[TASK DATA Boundary: Start]

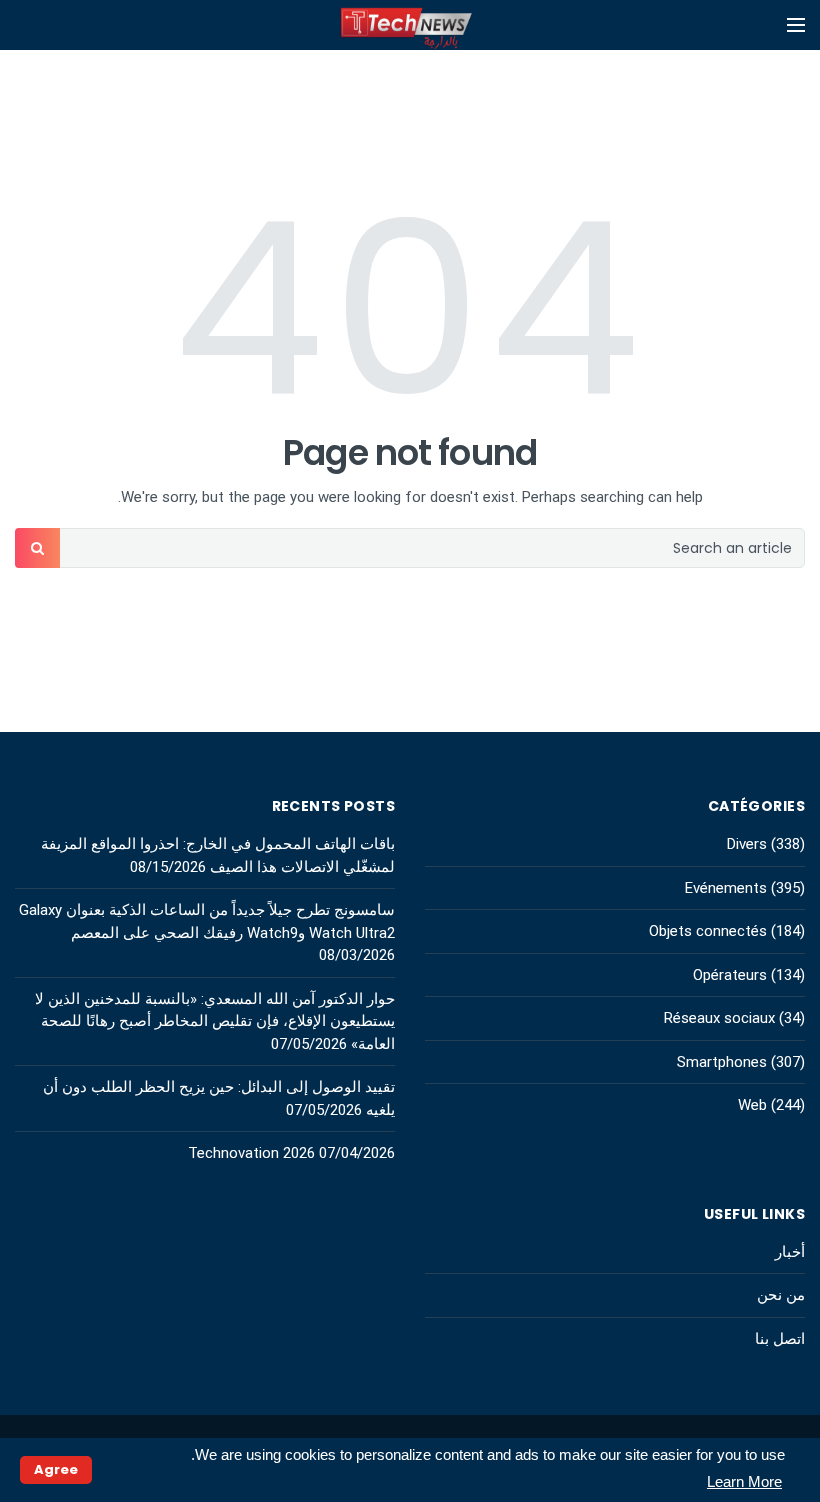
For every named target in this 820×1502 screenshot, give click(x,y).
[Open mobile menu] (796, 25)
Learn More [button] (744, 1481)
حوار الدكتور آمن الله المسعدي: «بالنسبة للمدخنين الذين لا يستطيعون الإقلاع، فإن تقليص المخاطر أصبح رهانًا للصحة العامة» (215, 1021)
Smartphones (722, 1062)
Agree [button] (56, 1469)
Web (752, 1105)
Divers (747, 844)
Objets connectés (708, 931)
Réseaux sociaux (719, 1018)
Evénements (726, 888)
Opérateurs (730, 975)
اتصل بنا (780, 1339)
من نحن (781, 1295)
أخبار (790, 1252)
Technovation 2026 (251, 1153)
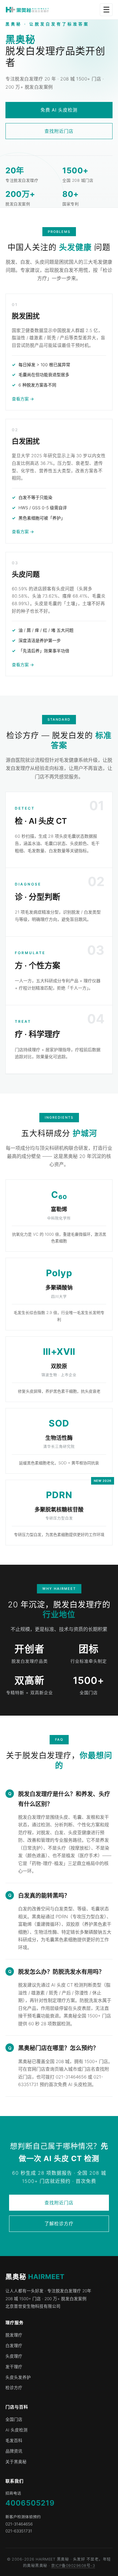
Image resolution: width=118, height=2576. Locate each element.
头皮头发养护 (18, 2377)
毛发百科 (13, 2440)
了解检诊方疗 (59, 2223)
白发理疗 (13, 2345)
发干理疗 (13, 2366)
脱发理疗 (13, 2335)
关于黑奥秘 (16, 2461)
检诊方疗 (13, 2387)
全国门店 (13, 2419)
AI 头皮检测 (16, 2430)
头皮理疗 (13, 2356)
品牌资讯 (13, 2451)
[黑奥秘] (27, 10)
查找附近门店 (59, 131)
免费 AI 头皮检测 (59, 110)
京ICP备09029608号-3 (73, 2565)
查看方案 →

[TASK DATA Boundary: End]
[TASK DATA Boundary: Start]

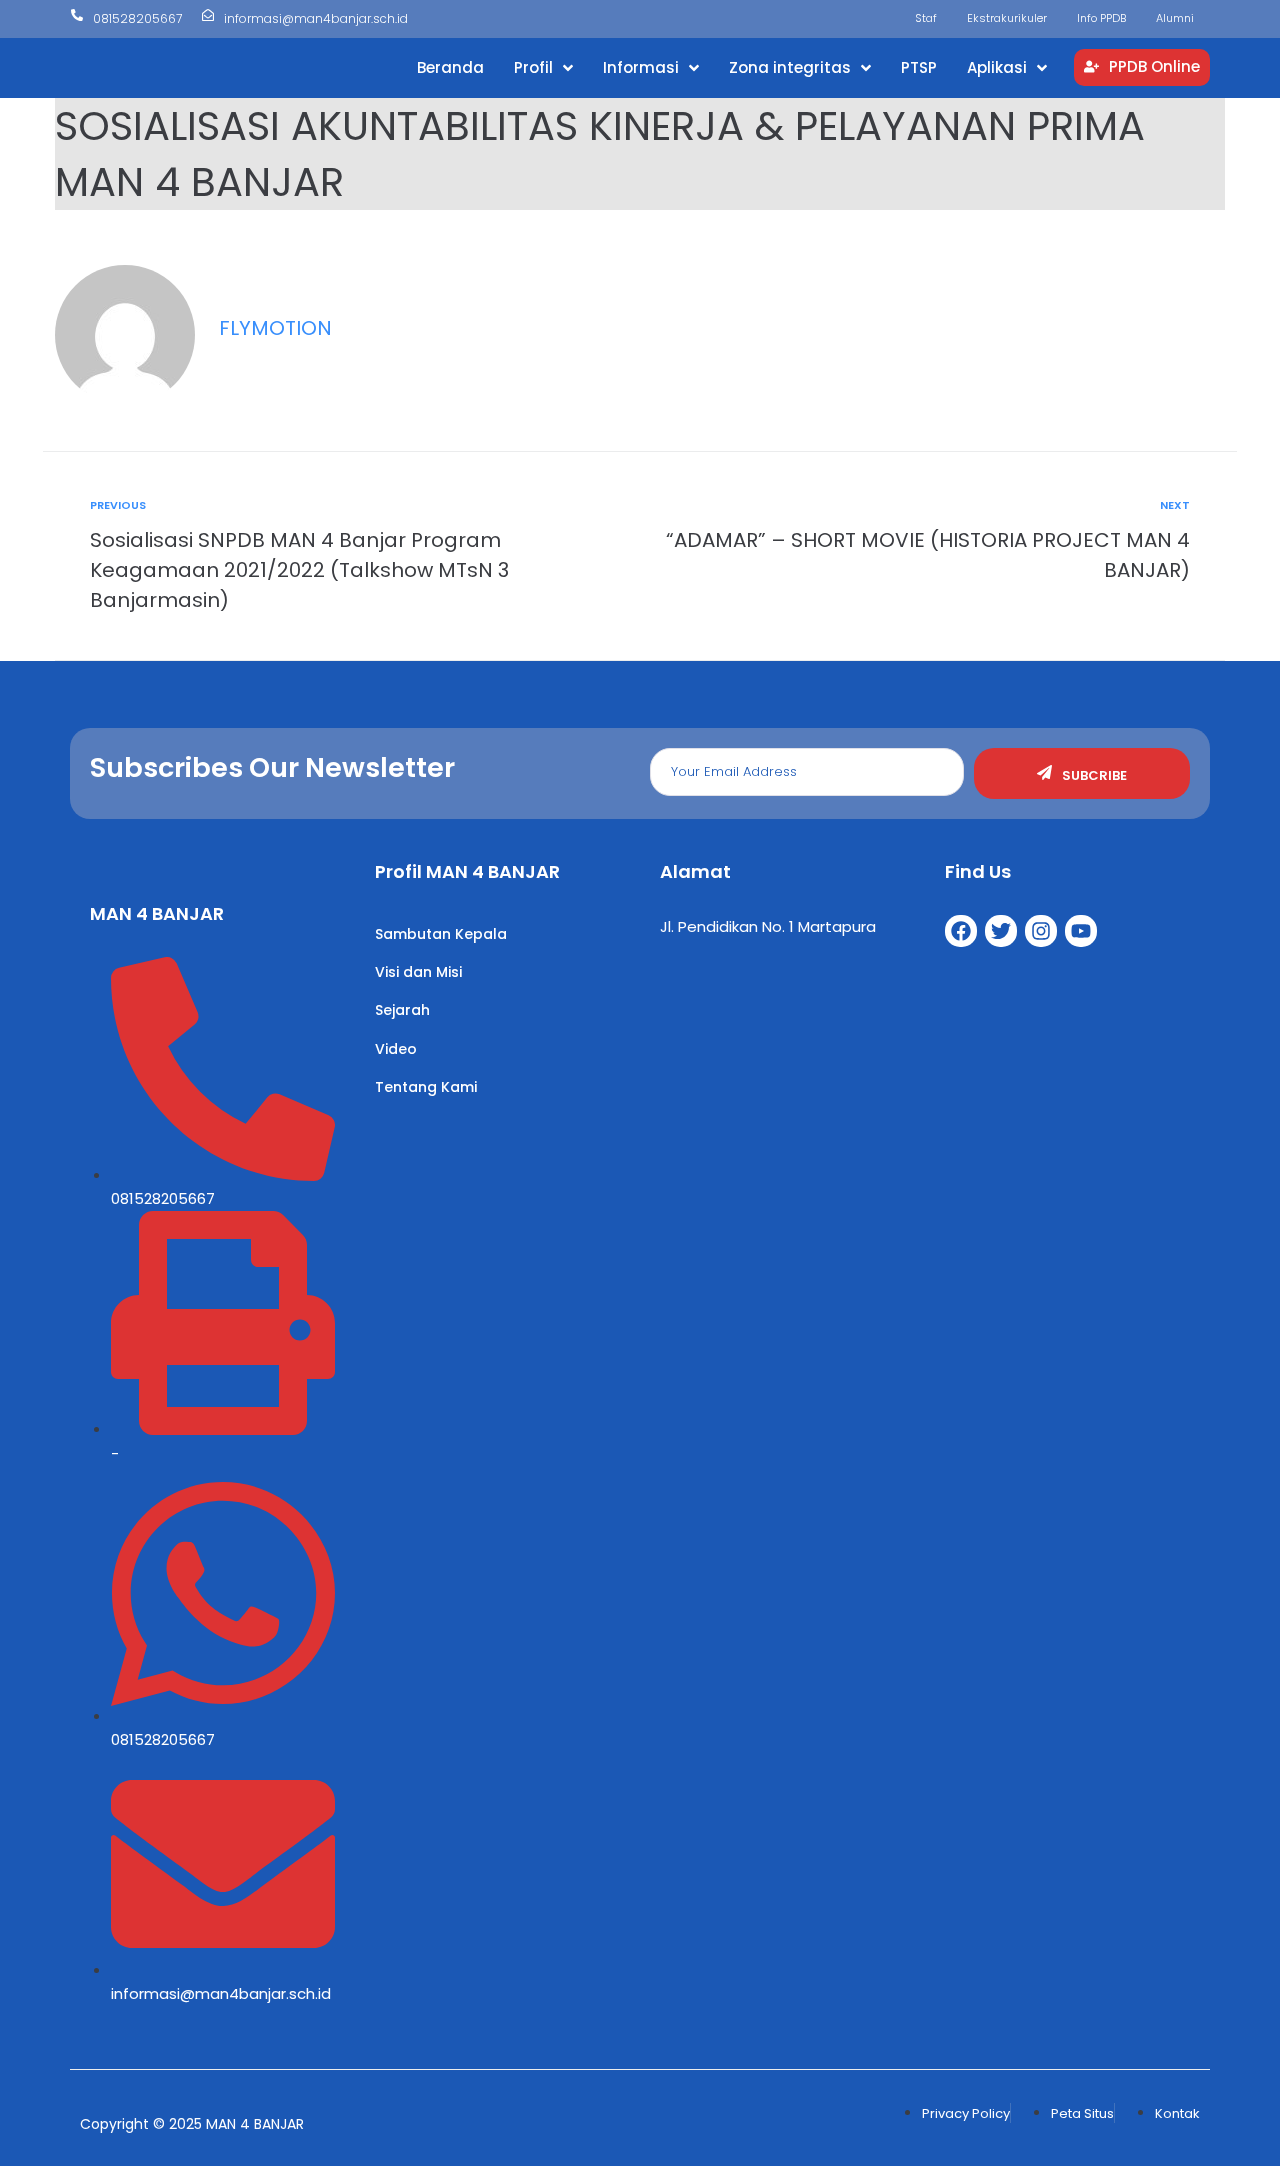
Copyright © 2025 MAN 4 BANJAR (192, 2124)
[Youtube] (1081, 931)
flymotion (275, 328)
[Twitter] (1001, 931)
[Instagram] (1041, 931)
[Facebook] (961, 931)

[TASK DATA Boundary: End]
[TASK DATA Boundary: Start]

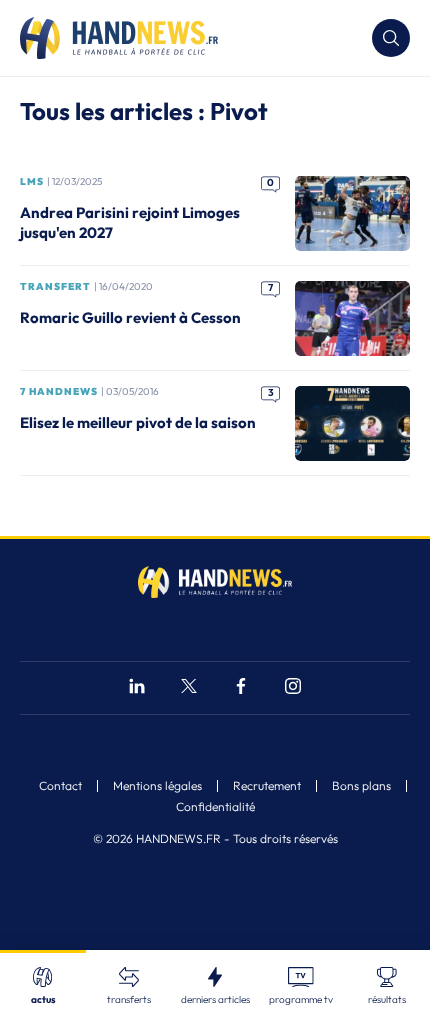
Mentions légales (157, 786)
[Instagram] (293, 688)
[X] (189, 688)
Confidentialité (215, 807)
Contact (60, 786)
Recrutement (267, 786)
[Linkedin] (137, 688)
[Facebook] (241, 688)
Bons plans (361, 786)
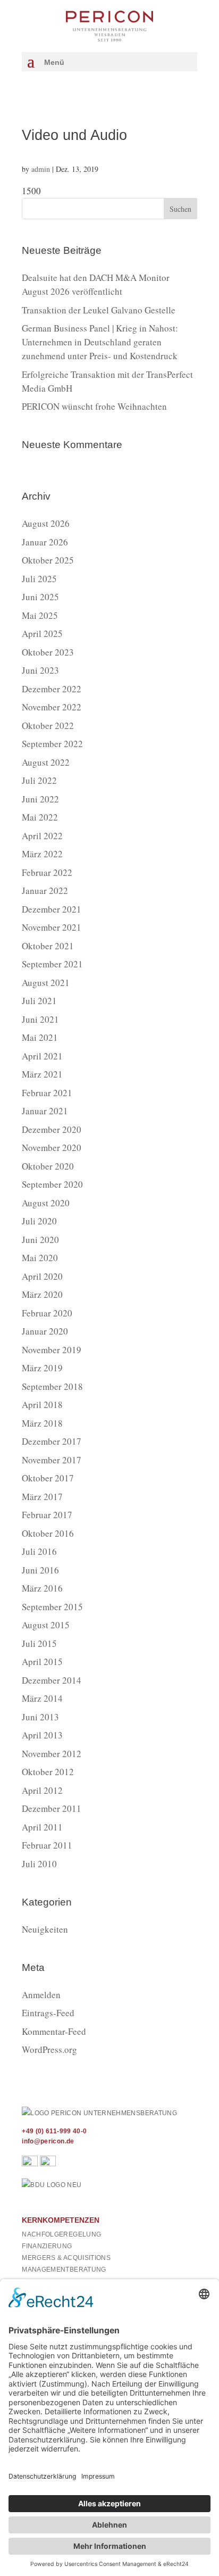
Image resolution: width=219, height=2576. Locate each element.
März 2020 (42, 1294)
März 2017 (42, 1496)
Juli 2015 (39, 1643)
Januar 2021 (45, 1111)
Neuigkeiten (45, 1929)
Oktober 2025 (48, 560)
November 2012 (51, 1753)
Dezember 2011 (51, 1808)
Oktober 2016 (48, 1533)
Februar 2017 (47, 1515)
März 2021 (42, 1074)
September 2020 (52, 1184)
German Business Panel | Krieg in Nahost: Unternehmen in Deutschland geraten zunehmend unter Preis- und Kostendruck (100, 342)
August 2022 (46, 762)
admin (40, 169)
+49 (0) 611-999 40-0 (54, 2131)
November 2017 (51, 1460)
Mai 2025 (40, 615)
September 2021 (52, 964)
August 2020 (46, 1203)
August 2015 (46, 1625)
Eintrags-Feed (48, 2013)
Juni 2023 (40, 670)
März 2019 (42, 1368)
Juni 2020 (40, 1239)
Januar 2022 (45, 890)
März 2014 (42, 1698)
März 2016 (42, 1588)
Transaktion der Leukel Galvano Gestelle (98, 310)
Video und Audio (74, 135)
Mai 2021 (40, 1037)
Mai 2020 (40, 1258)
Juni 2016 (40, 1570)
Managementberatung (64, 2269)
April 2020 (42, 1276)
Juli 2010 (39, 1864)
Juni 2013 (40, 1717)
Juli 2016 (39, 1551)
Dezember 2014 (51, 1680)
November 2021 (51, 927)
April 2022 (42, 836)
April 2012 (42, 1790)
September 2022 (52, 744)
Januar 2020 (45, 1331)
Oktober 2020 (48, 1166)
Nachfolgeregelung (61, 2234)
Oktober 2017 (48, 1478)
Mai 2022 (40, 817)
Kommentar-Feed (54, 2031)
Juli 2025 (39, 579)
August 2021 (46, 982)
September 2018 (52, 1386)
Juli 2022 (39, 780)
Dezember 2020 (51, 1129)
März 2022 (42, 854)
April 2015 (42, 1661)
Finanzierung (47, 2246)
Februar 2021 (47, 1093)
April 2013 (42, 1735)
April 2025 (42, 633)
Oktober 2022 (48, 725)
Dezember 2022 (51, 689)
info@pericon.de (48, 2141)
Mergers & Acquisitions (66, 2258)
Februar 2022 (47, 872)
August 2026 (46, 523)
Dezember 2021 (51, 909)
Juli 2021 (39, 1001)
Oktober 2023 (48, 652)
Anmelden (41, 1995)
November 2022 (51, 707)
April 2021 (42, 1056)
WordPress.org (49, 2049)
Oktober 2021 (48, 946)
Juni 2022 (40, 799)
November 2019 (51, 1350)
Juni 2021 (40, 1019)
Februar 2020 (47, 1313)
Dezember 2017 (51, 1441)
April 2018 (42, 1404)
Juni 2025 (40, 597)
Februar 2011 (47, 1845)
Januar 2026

[TASK DATA Boundary: End]

▶ **TASK ITEM**: Show the lines from the data above that contain the string "November".

▶ **ANSWER FOR THIS EXERCISE**:
November 2012 (51, 1753)
November 2017 (51, 1460)
November 2021 (51, 927)
November 2022 (51, 707)
November 2019 (51, 1350)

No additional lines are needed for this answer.